Last week, I threw out a load of my old sermons and I thought back to John Wesley’s oft-quoted comment about getting rid of his sermons after seven years as surely he could preach better ones by now. Except that it turns out Wesley did not say it! Here’s the entry in his journal of 1778, which must be one of the most misquoted of all time!

Tuesday, September 1 — I went to Tiverton. I was musing here on what I heard a good man say long since—"Once in seven years I burn all my sermons; for it is a shame if I cannot write better sermons now than I could seven years ago." Whatever others can do, I really cannot. I cannot write a better sermon on the Good Steward than I did seven years ago; I cannot write a better on the Great Assize than I did twenty years ago; I cannot write a better on the Use of Money, than I did nearly thirty years ago; nay, I know not that I can write a better on the Circumcision of the Heart than I did five-and-forty years ago. Perhaps, indeed, I may have read five or six hundred books more than I had then, and may know a little more history, or natural philosophy, than I did; but I am not sensible that this has made any essential addition to my knowledge in divinity. Forty years ago I knew and preached every Christian doctrine which I preach now.’

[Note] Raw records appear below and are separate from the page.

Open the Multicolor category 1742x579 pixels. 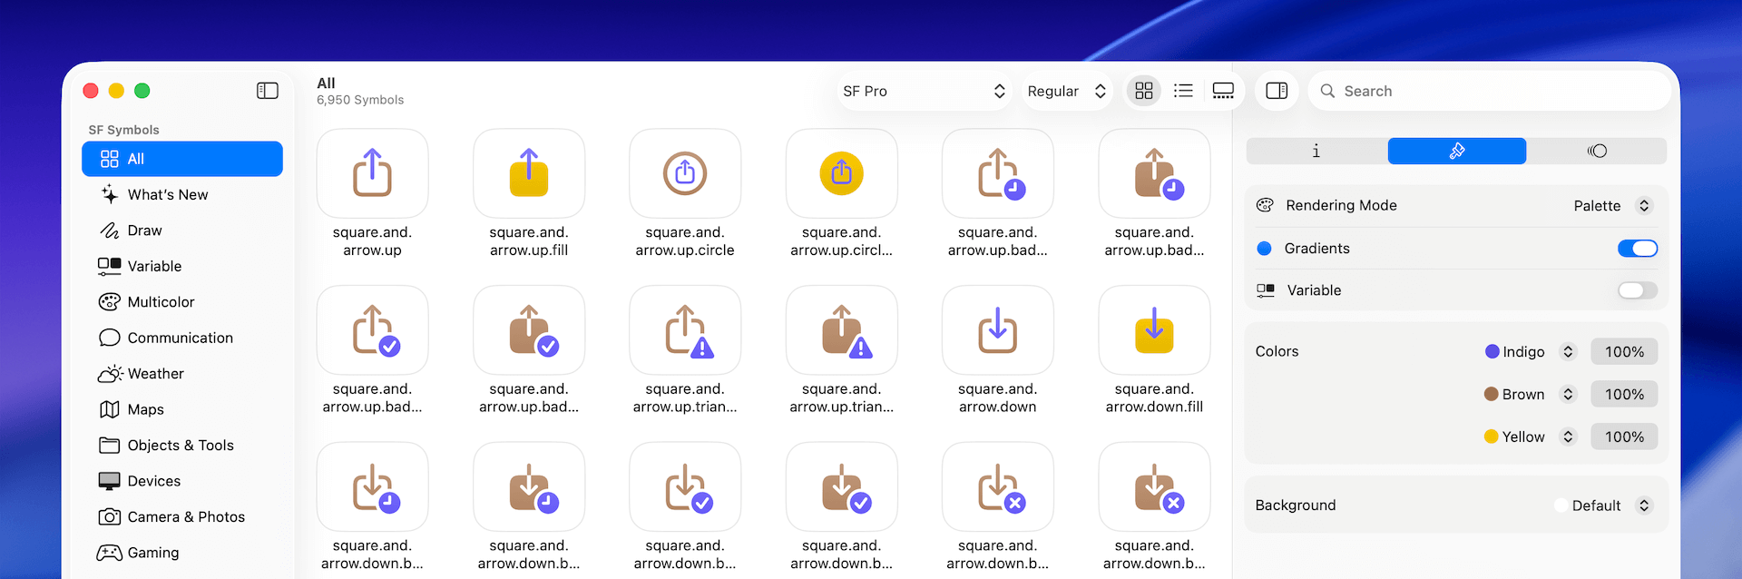tap(161, 302)
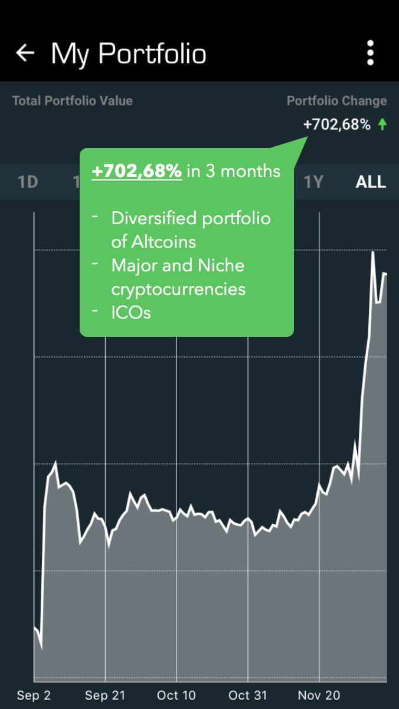
Task: Click underlined +702,68% in the green callout
Action: pyautogui.click(x=137, y=171)
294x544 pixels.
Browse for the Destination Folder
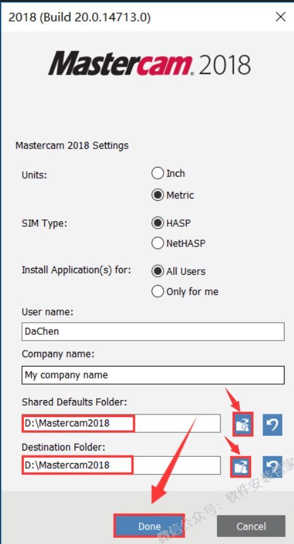coord(240,467)
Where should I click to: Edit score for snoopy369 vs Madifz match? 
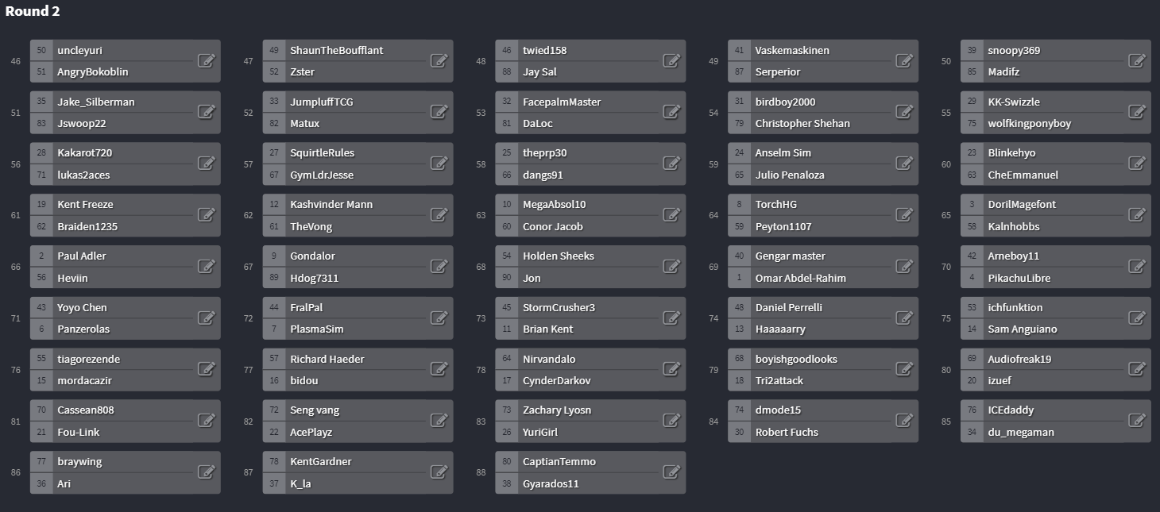(1136, 61)
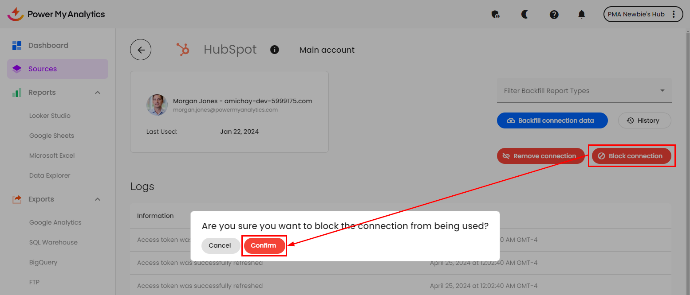690x295 pixels.
Task: Click Morgan Jones profile picture
Action: click(x=157, y=105)
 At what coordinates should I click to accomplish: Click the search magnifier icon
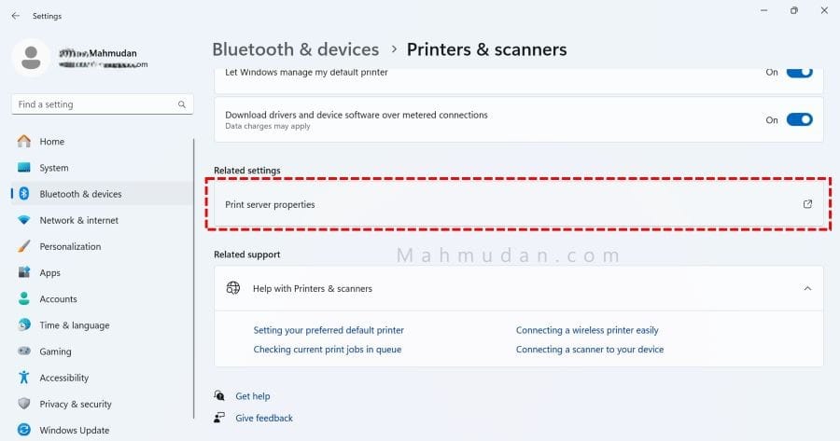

Not being an avid reader of Wesley’s sermons, I really cannot comment on whether he might have done better with the examples that he mentions. There is, though, a clear implication that he repeated sermons previously preached and was satisfied with the doctrine he presented therein. It gets me wondering who was right – the man who destroyed his sermons every seven years, or Wesley who did not? Can we preachers be content (I recognize that not all of my potential readers are preachers, but many are) with re-using old sermons (or classic sermons, as I like to call them!), or should we do better?

As I looked back through some of the old sermons, I had different reactions. How did I preach that?! That was good, but it was for a particular time. That was great (occasionally!) and is relevant for any time, any place, anywhere! That was OK, but I could do better.

Let me come clean: I have revisited old sermons for use in different places. As a wise church secretary used to say, at a church I visited often as a lay preacher, ‘If it’s God’s Word, it’s worth saying again.’ I have to say, though, that it needs to speak to me again before I can preach it to others. Also, I doubt that it is really the same sermon when preached again. You see, I do have to adapt it to reflect changes in my thinking, and to update it to acknowledge changes in the world. And hopefully, it is better at the second time of preaching than the first.

A few words of warning. It does not do to repeat the same sermon at the same place it was originally preached. Someone always remembers! My father, who was pastor at the same church for 27 years, once tried it after a time lapse of ten or more years and yes, someone remembered!

PS I confess: the paper copies of the old sermons were thrown out, but I have retained the electronic copies. I doubt that I’ll use them again.